Mitsuharu Misawa & Jun Akiyama vs “Dr. Death” Steve Williams & Johnny Ace – AJPW Summer Action Series II 1996 Day 14 (09/05/1996)

Super Generation Army (Mitsuharu Misawa & Jun Akiyama) (c) vs “Dr. Death” Steve Williams & Johnny Ace
AJPW World Tag Team Championship
09/05/1996
Nippon Budokan, Tokyo, Japan

(reviewed 05/16/2024) I’m not sure why Johnny Ace ever tried being a workrate guy when clearly it pays better to just beat the shit out of people like his superior partner does. Their disparate in-ring styles hold this back some but not enough to derail Dr. Death’s return to form after a year or two of turmoil behind the scenes. Steve Williams is a man possessed here, hitting a series of huge moves that made me repeatedly scream into an empty apartment and scare my cats. The fact that they’re all on Mitsuharu Misawa makes it even better. First he’s hitting the ace with back elbows and meathook lariats that would uproot small trees before back body dropping the man so that he doesn’t fully rotate and lands on his head instead. Hard to say he doesn’t deserve it. The real highlights, though, are a pair of backdrop drivers each better than any in years: the first sees Steve simply fling Misawa overhead such that he lands on his face as much as anything while the match-capper at the end is this frightening combination of power and precision, folding a grown man in half with the indifferent speed of a hydraulic press. It’s all awesome as hell, this vulgar display of power that immediately stirs you from the soporific stupor of 90s AJPW and reminds you what real wrestling can look like.

Unfortunately the match doesn’t make the best use of these bombs, being a little too slow and uneven to keep that energy going. You might blame some of that on Misawa. Just barely into his mid-30s, the man seems to have aged quite a bit over the last year, a physical change exacerbated by the relative lack of footage during this era and how it has us leaping ahead weeks or even months at a time. He’s looking a lot more puffy and ragged than he has even in recent memory, finally starting to grow out this scraggly beard he’ll carry for most of the rest of his life.
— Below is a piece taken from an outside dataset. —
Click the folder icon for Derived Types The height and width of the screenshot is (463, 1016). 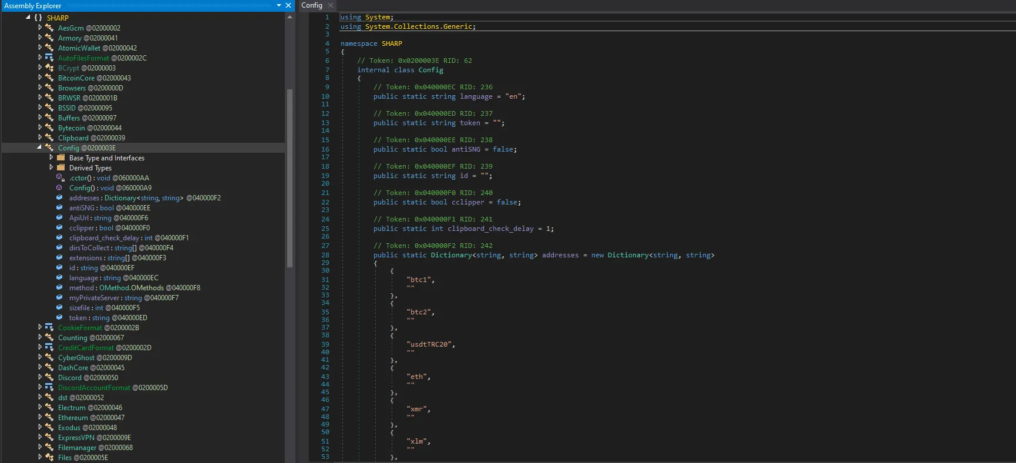60,167
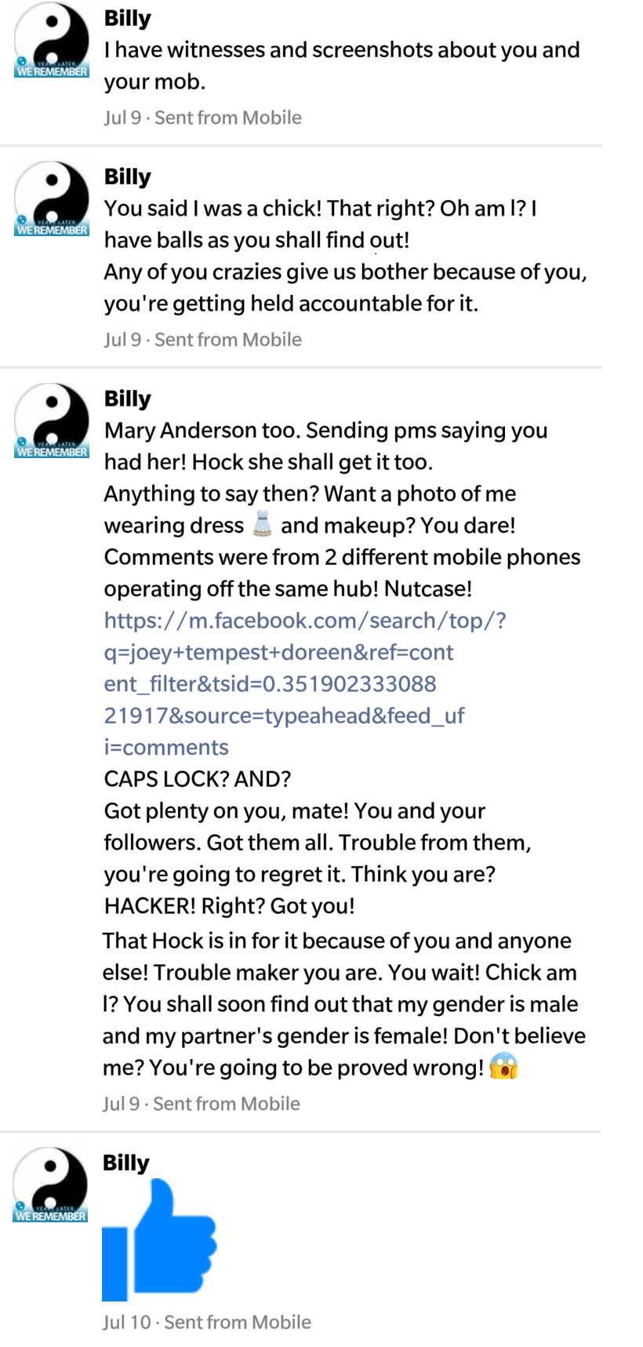
Task: Tap the timestamp under the witnesses message
Action: (203, 118)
It’s not like he slows down much moving forward—if anything he’s about to enter the most physically taxing period of his career—but it’s easy to imagine that he’s started tagging with an even younger partner to help make up for this.

In any other situation this might make a wrestler more sympathetic but that’s not how Mitsuharu Misawa works. Even when he’s dropped across the top rope by Ace’s makeshift Stun Gun/Ace Crusher or sent head over heels with a Doomsday Device, he’s quickly recovering enough to tag out or make the save for an isolated Akiyama. As much as the guy pretends selling is somehow intended to alleviate one’s pain, clearly there’s something else going on there. We just saw how refreshing it could be to have a guy like Kenta Kobashi—the reigning Triple Crown champion, in case you forgot—get worked over for most of a match but this stubborn insistence on Misawa’s status ensures nothing like that ever happens with him. I used to assume that stubbornness came from the conservative Giant Baba’s booking and while that’s undoubtedly a factor, more and more it seems to me that it stems from this much younger man made obstinate beyond his years. Is it ego? Some sense of duty? A more fundamental disconnect from other people? It’s hard to say. In some sense it’s not my business to ask. All I know is here in the realm of wrestling reviews whatever issue this is makes for significantly worse matches. While this is an enjoyable enough bombfest by virtue of Doc’s sheer intensity and one or two eye-opening moves from Ace as well, I can’t shake the thought that there’s a better match hidden away in here behind one man’s refusal to look weak.